Milan KUNDERA (Pléiade, t. I) me fait souvent penser à Cervantès par son côté picaresque, les incidentes d'une voix off qui commente l'acte d'écriture.

Tobie NATHAN, La nouvelle interprétation des rêves, Odile Jacob, 2011. STERNE Voyage sentimental en France.

Victor HUGO Han d'Islande

Roger BELLET, Jules Vallès, Fayard, 1995.

Gill MASON, The Hare. (cf. mon article sur le lièvre).

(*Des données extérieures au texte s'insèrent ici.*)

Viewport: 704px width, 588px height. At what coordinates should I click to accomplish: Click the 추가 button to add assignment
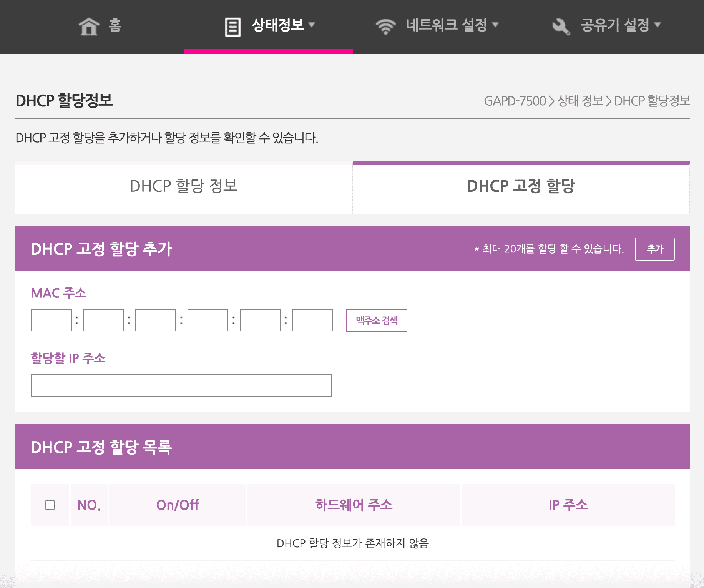655,249
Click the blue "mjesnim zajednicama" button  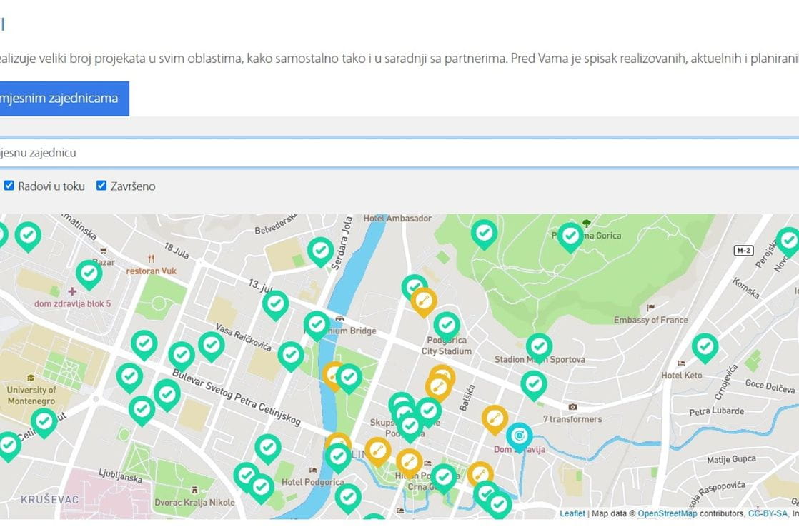pyautogui.click(x=63, y=98)
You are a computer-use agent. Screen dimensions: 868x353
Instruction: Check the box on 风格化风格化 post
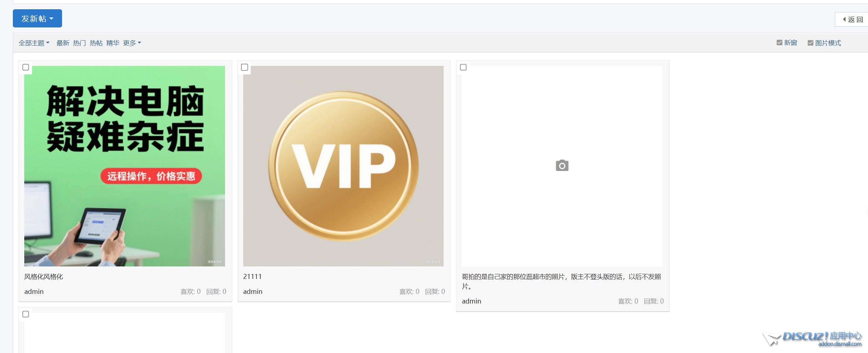click(26, 67)
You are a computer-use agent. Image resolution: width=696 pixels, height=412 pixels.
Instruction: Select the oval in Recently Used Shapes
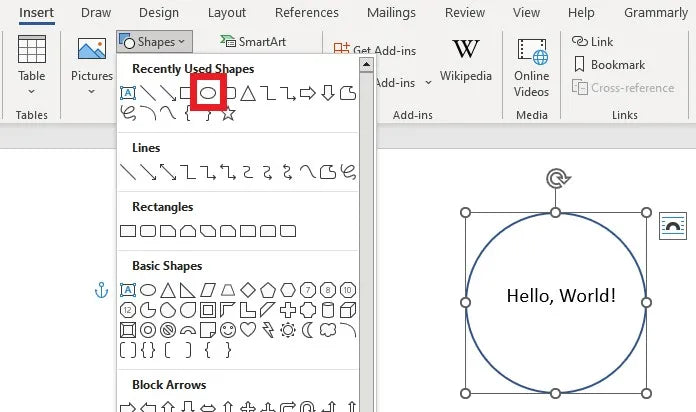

Xavier DE MAISTRE, Voyage autour de ma chambre.

2014

Nadejda MANDELSTAM (Ossip MANDELSTAM)

2015

Erri DE LUCA, Acide (plutôt « vinaigre) Arc-en-ciel, Gallimard, 2011 (Aceto, Arcobaleno, 1992). P. 15 : « J’étudiais les alphabets de la Méditerranée pour élargir le catalogue des signes et comprendre toute cette semence d’écriture (allusion aux figures du Zodiaque)… Le mondé était écrit, le premier homme n’inventait pas les noms, il le lisait » (cf. la culture judaïque, aleph, nun). P. 39 : « Dans la première pierre que je lançai était déjà inscrit l’acte de tuer et d’être tué ». Un monde de violence et de luttes politiques. Un enfant du Sud de l’Italie qui va chercher du travail en France. Travail manuel, plutôt « dorsal ». On meurt, ou on tue, toujours pour rien, il n’y a rien en échange (je songe à Malraux, « une vie ne vaut rien, rien ne vaut une vie »). Pages sur l’engagement des missionnaires et leur échec puisqu’après leur départ le relais n’est pas pris par les « indigènes » (au sens étymologique), parce qu’ils ne sont pas forgerons, puisatiers…. Je songe au désappointement de Suzanne Chazan-Gillig (la sœur de notre voisin Jean Gillig) et de son mari quand ils nous parlent de ce qu’ils ont fait à Madagascar. P. 107 : « un aveugle qui reçoit la vie pour la première fois décrit les hommes comme des arbres qui marchent ». Hallucination, dit De Luca en ajoutant « je me sens dans leur sillage, maille de leur procession » (celle des ancêtres). P. 112 : proverbe, « en mer il n’y a pas de tavernes », « phrase qu’il faudrait offrir à celui qui entre en religion ». P. 114 : à la fin du monde « nous comprendrons finalement la règle qui a régi un si grand désordre et nous pourrons absoudre Dieu d’avoir fait le monde ». Puis-je commenter en disant que Dieu n’est plus le même (le dieu insouciant de certains Anciens, Épicure bien sûr, mais aussi le « moteur immobile » d’Aristote) depuis qu’il a créé le monde dont il ne peut se détacher. « Dieu a besoin des hommes », disait Maxence Van der Meersch.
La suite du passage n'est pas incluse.